直近の動向をみると、2023年3月以降、鉱工業生産が低下傾向にあり景気後退期入りも指摘されていたが、2024年に入ると持ち直しの動きがみられている。本稿では、マルコフ・スイッチングモデルを用いて、2023年3月以降、景気後退期への局面変化の可能性がどの程度高まっていたのか、過去の景気後退期と比べた定量的な評価を行う。
マルコフ・スイッチングモデルでは、景気後退期(状態1)と景気拡張期(状態2)の2つの状態が存在すると考え、この2つの状態がマルコフ連鎖117にしたがい、時々スイッチすると考える。本稿では、状態の違い(景気後退期か景気拡張期か)に応じて、ドイツの鉱工業生産指数の前月比の平均値が変化するモデルを仮定し推計を行った。
図2は、ドイツの鉱工業生産指数を入力値としてマルコフ・スイッチングモデルによって、景気後退の事後確率118を計算したものであるが、ドイツ経済諮問委員会が景気後退と認定した時期において、景気後退の事後確率が上昇していることが分かる119。
また、直近の動向をみると、2023年3月以降、景気後退の事後確率が上昇しており、ピークである2023年7月には約44%まで上昇した後、低下傾向にあることが確認できる。

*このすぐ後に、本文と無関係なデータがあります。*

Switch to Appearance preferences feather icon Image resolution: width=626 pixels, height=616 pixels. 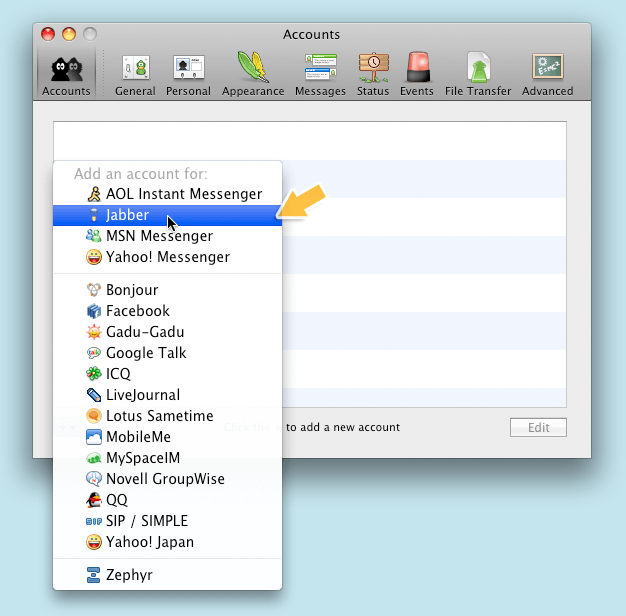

ここで、過去の景気後退期の景気後退の事後確率をみると、ITバブル崩壊後の2001年2月~2003年6月における景気後退期のピークは約38%(2001年10月)、世界金融危機時の2008年1月~2009年4月における景気後退期のピークは約64%(2008年11月)である。これらと比較すると、景気後退の事後確率は、2023年7月に一時的にITバブル崩壊後の景気後退期を上回る水準にまで上昇したものの、世界金融危機時の景気後退期の水準まで上昇することなく低下していることが分かる。